14. Makan Tuh Damai!

12.8K 1.4K 309
                                    

Haloooo. Belum sempet baca ulang. Maafkan typo-nya yaaa❤️

Happy reading.

🧚🏻🧚🏻

"SINI LO, ED! BERENGSEK!"

Edward diam mendengar teriakan Ogi setelah dia buka pintu apartemen. Langkah temannya begitu cepat membuatnya yakin beberapa detik kemudian pasti kepalan tangan itu mendarat di wajahnya.

"Bang Ogi, jangan!"

Langkah Ogi sama sekali tidak berhenti, meski adiknya berteriak untuk mencegah. Dia udah sampai di depan Edward dengan tatapan seperti siap membunuh. Ditariknya kerah kemeja Edward, mendorong tubuh itu sampai terbentur tembok.

"BANG!!!" Zia sudah sampai di samping Ogi dan menarik kausnya.
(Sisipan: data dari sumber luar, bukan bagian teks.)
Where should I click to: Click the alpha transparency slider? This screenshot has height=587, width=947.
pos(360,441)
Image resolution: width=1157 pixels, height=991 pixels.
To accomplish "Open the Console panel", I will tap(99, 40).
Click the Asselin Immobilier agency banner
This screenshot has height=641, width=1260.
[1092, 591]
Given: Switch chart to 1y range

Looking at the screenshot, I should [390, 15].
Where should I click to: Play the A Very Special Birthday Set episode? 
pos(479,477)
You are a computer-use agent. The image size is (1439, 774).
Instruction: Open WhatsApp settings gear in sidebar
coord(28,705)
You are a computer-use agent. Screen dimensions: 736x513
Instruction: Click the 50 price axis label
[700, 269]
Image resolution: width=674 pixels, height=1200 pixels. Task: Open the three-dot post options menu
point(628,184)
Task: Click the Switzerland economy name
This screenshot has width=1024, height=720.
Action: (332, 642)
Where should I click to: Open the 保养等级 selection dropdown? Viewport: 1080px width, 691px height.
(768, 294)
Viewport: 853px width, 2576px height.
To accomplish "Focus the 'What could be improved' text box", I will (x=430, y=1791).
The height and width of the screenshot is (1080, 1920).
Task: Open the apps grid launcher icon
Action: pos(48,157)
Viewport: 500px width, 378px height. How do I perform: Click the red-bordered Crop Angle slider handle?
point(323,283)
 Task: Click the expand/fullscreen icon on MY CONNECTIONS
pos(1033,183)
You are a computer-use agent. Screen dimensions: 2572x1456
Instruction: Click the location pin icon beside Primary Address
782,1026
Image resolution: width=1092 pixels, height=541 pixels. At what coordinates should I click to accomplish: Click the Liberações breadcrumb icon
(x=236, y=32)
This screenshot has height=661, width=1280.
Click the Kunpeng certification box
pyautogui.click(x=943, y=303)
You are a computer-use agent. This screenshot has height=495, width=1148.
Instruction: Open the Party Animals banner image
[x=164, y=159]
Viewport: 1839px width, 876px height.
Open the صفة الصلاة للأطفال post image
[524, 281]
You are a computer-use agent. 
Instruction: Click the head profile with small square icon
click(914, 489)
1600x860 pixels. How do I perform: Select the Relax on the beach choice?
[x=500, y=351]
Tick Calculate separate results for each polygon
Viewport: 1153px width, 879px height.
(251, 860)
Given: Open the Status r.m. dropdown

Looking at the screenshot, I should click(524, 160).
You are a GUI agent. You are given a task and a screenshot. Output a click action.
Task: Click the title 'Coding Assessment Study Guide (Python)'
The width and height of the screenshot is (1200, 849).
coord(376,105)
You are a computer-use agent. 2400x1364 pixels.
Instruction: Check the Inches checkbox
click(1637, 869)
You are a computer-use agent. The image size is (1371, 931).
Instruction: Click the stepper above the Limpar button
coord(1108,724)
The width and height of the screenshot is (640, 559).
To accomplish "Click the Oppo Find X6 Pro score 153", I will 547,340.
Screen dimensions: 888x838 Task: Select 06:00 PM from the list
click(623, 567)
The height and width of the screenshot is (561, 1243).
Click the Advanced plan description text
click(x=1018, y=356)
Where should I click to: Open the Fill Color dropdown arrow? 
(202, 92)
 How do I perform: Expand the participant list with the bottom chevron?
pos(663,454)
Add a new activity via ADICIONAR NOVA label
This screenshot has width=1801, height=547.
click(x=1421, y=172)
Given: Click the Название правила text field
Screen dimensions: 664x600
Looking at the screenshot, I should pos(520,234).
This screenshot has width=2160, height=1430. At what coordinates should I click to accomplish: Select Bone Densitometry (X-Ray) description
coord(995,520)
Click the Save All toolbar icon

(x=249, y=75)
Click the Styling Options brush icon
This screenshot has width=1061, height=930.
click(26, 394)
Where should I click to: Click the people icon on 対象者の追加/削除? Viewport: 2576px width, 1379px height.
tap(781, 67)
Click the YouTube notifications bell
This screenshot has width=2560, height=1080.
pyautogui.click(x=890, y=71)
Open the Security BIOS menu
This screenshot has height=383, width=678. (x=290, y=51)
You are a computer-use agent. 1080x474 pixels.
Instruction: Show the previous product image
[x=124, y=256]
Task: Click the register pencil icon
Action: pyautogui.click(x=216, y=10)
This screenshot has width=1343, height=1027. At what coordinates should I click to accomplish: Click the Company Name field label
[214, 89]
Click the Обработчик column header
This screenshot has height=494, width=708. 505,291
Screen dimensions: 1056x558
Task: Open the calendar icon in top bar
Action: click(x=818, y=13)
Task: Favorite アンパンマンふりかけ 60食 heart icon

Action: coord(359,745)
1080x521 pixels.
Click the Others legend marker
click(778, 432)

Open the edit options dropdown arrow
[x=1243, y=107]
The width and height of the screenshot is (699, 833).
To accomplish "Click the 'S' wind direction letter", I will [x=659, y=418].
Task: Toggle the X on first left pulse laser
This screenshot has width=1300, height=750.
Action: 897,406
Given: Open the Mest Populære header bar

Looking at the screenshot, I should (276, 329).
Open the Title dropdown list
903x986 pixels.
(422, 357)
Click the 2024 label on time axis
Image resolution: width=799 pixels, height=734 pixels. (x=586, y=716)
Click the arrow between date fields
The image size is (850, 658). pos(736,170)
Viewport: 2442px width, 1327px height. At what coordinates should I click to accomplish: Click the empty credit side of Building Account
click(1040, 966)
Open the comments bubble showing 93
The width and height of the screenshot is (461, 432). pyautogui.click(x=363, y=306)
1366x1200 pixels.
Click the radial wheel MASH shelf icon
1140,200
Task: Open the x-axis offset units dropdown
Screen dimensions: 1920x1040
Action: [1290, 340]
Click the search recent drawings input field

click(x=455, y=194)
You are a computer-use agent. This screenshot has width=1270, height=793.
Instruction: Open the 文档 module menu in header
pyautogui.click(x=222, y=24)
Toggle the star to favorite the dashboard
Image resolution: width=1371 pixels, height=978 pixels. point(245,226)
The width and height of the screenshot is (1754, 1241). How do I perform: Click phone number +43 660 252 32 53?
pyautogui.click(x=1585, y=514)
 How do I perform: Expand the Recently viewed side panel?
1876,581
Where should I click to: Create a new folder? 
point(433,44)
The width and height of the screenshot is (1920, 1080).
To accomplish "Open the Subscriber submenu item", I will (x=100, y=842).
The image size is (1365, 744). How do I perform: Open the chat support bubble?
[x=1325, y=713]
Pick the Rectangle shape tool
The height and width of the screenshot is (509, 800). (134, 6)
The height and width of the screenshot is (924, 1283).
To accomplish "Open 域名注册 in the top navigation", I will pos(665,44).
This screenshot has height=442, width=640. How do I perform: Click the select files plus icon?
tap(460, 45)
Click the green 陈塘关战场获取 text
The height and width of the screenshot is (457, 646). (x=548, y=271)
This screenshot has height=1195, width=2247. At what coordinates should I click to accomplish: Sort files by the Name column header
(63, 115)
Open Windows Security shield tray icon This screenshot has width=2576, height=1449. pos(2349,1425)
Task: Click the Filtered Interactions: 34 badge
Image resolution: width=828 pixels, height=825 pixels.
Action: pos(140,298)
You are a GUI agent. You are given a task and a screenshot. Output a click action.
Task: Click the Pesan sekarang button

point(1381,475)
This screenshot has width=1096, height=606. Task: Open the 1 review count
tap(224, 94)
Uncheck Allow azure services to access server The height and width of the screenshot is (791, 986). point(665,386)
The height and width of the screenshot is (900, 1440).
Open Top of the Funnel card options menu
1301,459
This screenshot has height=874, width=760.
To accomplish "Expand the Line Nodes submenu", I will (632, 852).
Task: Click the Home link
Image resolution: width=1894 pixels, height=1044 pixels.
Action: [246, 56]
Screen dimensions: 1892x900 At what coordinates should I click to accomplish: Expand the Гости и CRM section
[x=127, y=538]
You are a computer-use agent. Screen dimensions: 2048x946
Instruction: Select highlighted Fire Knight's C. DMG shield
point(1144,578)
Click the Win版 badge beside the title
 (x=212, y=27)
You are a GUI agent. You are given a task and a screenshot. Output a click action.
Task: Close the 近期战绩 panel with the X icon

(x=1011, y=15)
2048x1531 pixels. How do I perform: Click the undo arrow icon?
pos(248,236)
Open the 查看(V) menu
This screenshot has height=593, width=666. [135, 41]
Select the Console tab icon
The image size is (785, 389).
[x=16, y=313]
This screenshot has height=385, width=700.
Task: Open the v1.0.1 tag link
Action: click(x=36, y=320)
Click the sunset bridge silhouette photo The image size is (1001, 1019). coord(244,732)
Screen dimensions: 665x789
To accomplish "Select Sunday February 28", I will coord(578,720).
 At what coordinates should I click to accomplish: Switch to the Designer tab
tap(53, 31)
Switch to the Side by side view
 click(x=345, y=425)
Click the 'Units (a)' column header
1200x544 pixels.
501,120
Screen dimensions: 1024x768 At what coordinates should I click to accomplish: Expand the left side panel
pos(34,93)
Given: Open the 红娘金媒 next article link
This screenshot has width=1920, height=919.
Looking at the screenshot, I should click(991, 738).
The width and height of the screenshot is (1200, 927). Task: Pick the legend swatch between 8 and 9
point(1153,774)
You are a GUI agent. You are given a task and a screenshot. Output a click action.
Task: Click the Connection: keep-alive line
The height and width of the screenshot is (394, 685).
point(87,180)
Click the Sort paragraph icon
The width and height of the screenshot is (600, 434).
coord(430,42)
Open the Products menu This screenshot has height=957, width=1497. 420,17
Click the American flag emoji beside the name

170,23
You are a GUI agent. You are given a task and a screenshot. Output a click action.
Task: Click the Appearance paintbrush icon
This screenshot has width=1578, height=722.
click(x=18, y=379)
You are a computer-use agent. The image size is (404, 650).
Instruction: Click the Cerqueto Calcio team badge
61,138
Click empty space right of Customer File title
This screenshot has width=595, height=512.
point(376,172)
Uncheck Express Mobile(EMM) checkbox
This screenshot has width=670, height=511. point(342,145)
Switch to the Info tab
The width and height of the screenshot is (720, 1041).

Hanya itu yang bisa dilakukan karena kalau nekat meraih tangan Ogi, bisa-bisa dia sendiri yang kena bogem.

"Mundur, Zi," geram Ogi. Tangannya sampai gemetar mencengkeram kerah Edward yang sekarang terlihat pasrah dengan apa pun.

"Aku tadi bilang dengerin aku dulu, Bang. Jangan main pukul aja."

"Kenyataannya kalian beneran clubbing." Ogi berusaha sekuat tenaha menekan tiap kata-katanya pada sang adik. Justru terkesan menyeramkan meski tidak dengan suara yang meninggi. "Apa pun alasannya, Abang nggak bisa terima. Jadi biarin Abang kasih pelajaran dulu buat Edward."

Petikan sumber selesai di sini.